▶ [Source passage]:

· · · · · · ·

In terms of the state’s public institutions, the Opposition flagged an SA Museum briefing note obtained under the Freedom and Information Act that said its operating grant was cut by almost $600,000 next financial year and it is examining reducing costs including in energy bills, security and cleaning.

The arts portfolio is overseen by Andrea Michaels, who is also the Small Business Minister, rather than the Premier as in the former Liberal Government and the Labor government before that – Gardner thinks the lack of ‘Premier’ input delivers more fodder for those pondering priorities.

Last week’s State Budget provided no apparent new arts spending other than on the film festival – and referencing to last year’s extra $8 million over four years going to the Fringe Festival that sold one million tickets this year.

Arts Minister Andrea Michaels did not give a figure when asked about the net cost for providing services for the Department of the Premier and Cabinet’s arts and culture policy and support portfolio in this year’s budget – in 2022-23 it was forecast to be less than the 2020-21 budget – $113m compared to $128m.

The Minister was also asked about new arts funding for events, funding to cultural institutions and if she was open to discussions about re-purposing funding with Music SA.

“The Malinauskas Labor Government has invested significantly towards supporting the live music industry to recover from the restrictions imposed during the pandemic,” Michaels said.

“The See It Live program continues at pace to support South Australian venues and live music artists.”

She said vouchers are redeemable until 30 June this year, and said the figures that Ms Schloithe has provided are inaccurate – saying the government would continue to work with the live music sector to support its recovery with the remaining “less than a million” voucher funding still allocated in the budget.

· · · · · · ·

▶ [Actions to take]:
**1.** In the passage on South Australian arts funding, by how much does the SA Museum briefing note say its operating grant was cut next financial year?
**2.** Write the next part of the passage on South Australian arts funding, picking up after its final sentence.

▶ [Material provided]:
· · · · · · ·

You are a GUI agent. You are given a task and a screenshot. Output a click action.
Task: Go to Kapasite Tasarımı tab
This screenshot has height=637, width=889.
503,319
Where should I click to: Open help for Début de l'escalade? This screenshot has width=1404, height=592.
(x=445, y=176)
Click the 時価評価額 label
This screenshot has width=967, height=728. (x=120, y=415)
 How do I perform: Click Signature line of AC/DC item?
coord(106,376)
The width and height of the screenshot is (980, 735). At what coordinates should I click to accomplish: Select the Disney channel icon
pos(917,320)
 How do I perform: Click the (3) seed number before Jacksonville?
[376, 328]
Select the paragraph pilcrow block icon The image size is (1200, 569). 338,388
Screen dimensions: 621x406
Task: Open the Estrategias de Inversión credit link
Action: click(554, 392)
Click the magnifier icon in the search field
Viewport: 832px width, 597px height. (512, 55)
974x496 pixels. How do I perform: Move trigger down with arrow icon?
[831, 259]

· · · · · · ·

▶ [Outputs in order]:
**1.** By almost $600,000.

**2.**
The minister did not respond to questions about whether any remaining funding for vouchers after June 30 or the $5 million COVID-related funding would remain available or be re-purposed.

Instead, she pointed to the fact that the Malinauskas Labor Government has nearly doubled the Adelaide Fringe’s funding resulting in its most successful event ever in 2023 with 1 million tickets sold.

“We have also taken the Adelaide Film Festival annual, boosted funding for a number of smaller arts organisations and increased the funding to Music SA by 50 per cent taking it to $300,000 per year,” she said.

“It is ironic that Mr Gardner is accusing our government of not valuing the arts in South Australia when the Marshall Liberal Government, which he was a Cabinet Minister of, slashed the arts portfolio’s budget by more than 5 per cent in its first budget.

“In comparison, our government in last year’s budget made modest savings of less than half that across a number of portfolios to allow for our significant investment in health and education, all the while, increasing funding to strongly support the arts in South Australia.”